I neuroni specchio (1992) di Di Pellegrino, Fadiga, Fogassi, Gallese e Rizzolatti - I grandi esperimenti di psicologia Nr. 13 -IMMAGINE
Rizzolati Giacomo

 

Uno dei compiti fondamentali della corteccia premotoria è quello di richiamare movimenti adeguati in risposta a stimoli motori. Gli importantissimi risultati del gruppo di Rizzolatti mostrano che tale compito viene eseguito anche in risposta al significato dei gesti di un altro individuo. Se si pensa alla dimensione collettiva in cui la scimmia (e non solo lei) vive, tale funzione assume un’importanza fondamentale.
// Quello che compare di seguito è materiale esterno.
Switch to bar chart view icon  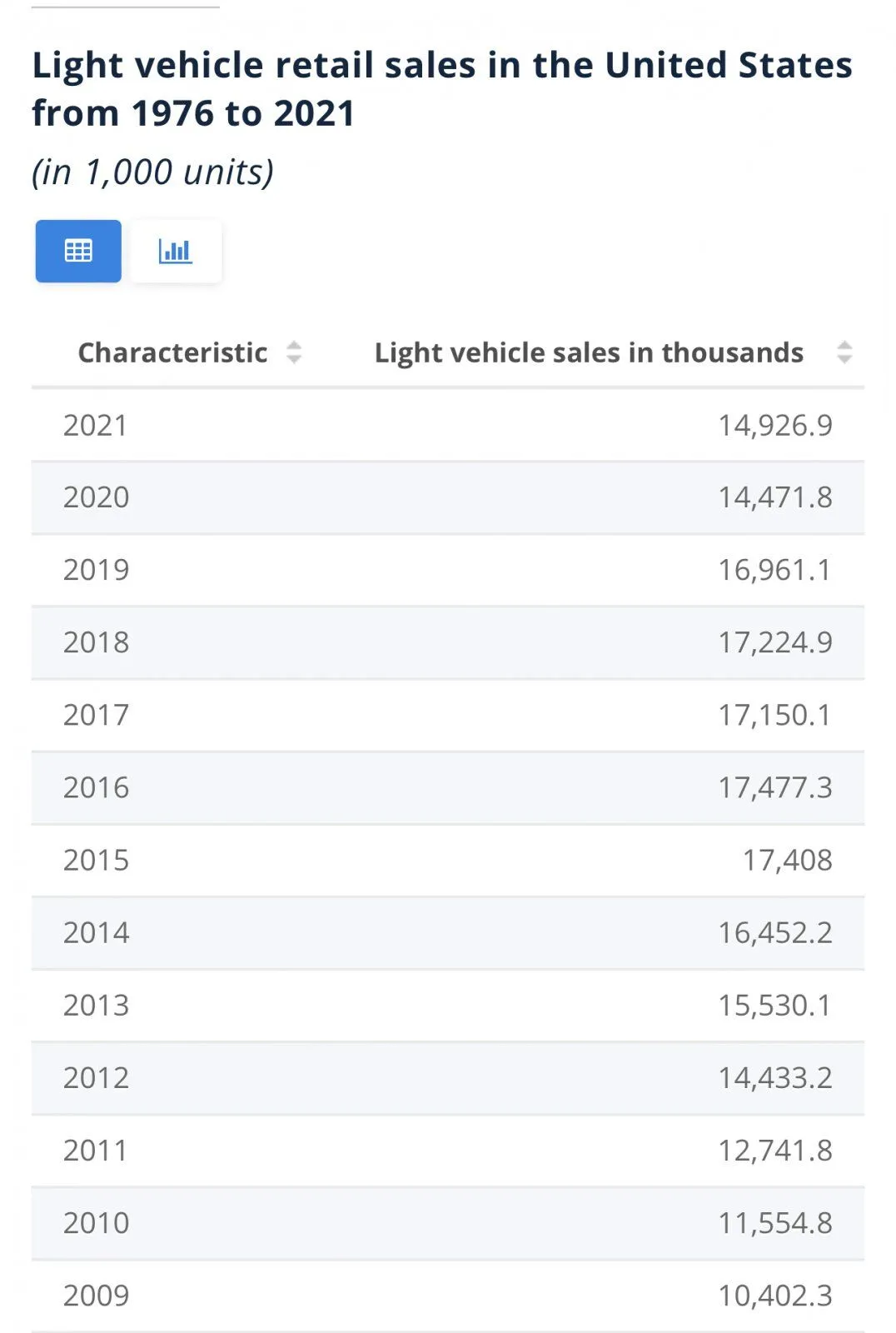(176, 251)
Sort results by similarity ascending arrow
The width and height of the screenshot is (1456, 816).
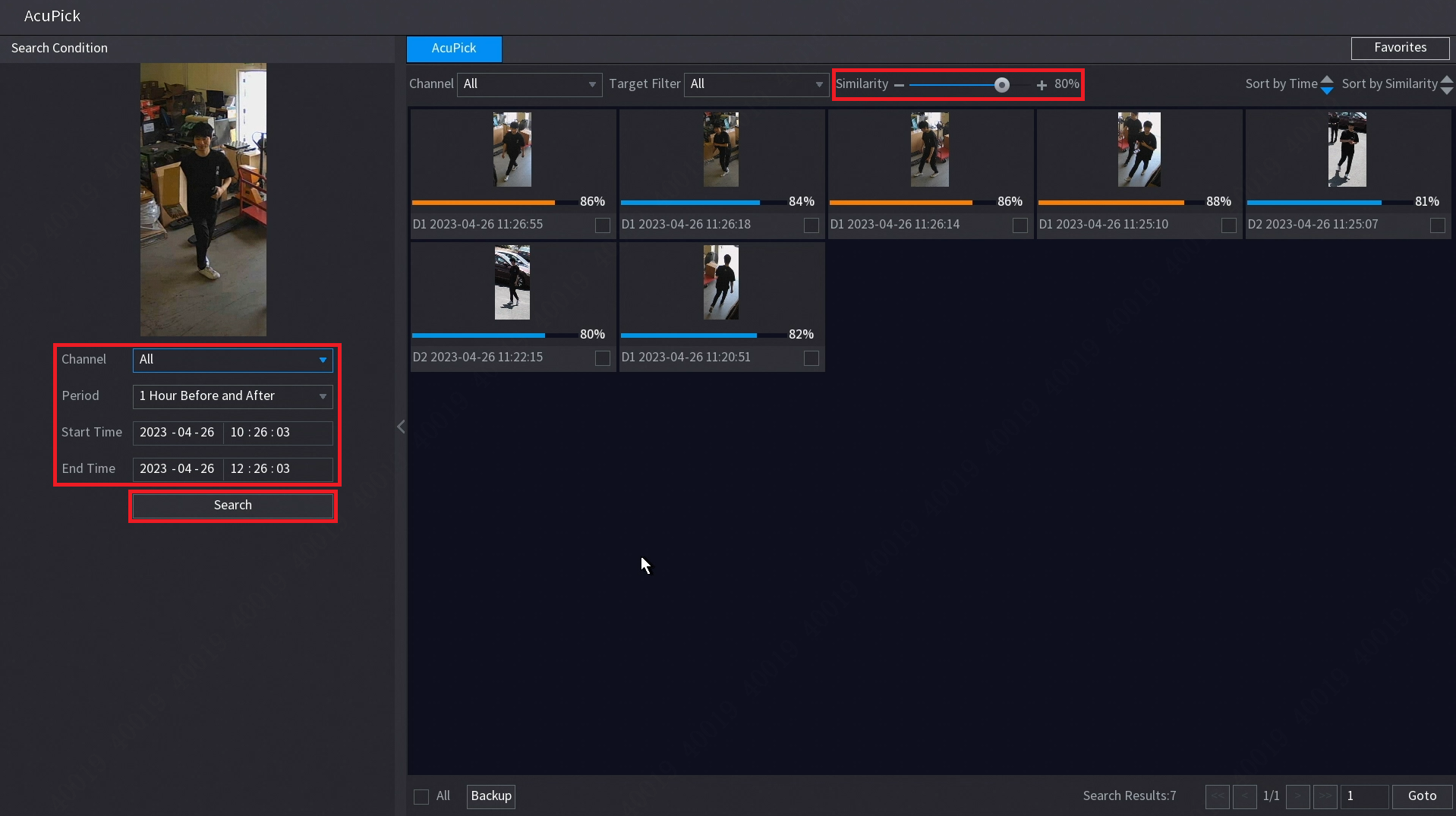click(x=1446, y=79)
In particolare, alcuni neuroni vengono attivati esclusivamente da specifici movimenti dello sperimentatore e si attivano sia quando viene osservato il gesto, sia quando lo stesso movimento viene agito in prima persona dall’animale.

Questo permette ai ricercatori di teorizzare una nuova classe di neuroni e ricollegarsi a un dato già individuato in letteratura, ovvero la difficoltà di soggetti con aprassia nell’identificare il significato di gesti messi in atto da altri individui (Heilman et al., 1982). Questi straordinari neuroni vengono successivamente definiti neuroni specchio, per sottolineare la loro duplice valenza, osservativa e esecutiva. Quando guardiamo attentamente e comprendiamo un’azione, nel nostro cervello è come se la replicassimo, anche se rimaniamo immobili.

Probabilmente, ai tempi di questo primo studio, gli autori non si immaginavano le enormi implicazioni di tale scoperta, che ha portato al gruppo di Rizzolatti riconoscimenti nazionali e internazionali. Ad oggi, nella pratica clinica, i neuroni specchio sono ritenuti alla base di numerosi aspetti comportamentali e cognitivi dell’uomo e rimangono oggetto di numerosi studi. Ad esempio, Umiltà e colleghi hanno scoperto che determinati sottoinsiemi di neuroni specchio si attivano anche quando l’azione dell’altro viene vista solo nelle sue fasi iniziali, ricostruendo quindi in modo proiettivo la fine del gesto, sulla base della sua finalità (Umiltà et al., 2001). Questi neuroni praticamente predicono il futuro.

Numerosi studi hanno verificato l’implicazione del sistema mirror in costrutti relativi alla dimensione interpersonale, come l’empatia (Gallese, 2003) e di qui il passo ad analizzarne i risvolti nei disturbi di personalità è breve. Sperando che, tra le numerose potenzialità di queste straordinarie cellule, ci sia anche una notevole plasticità.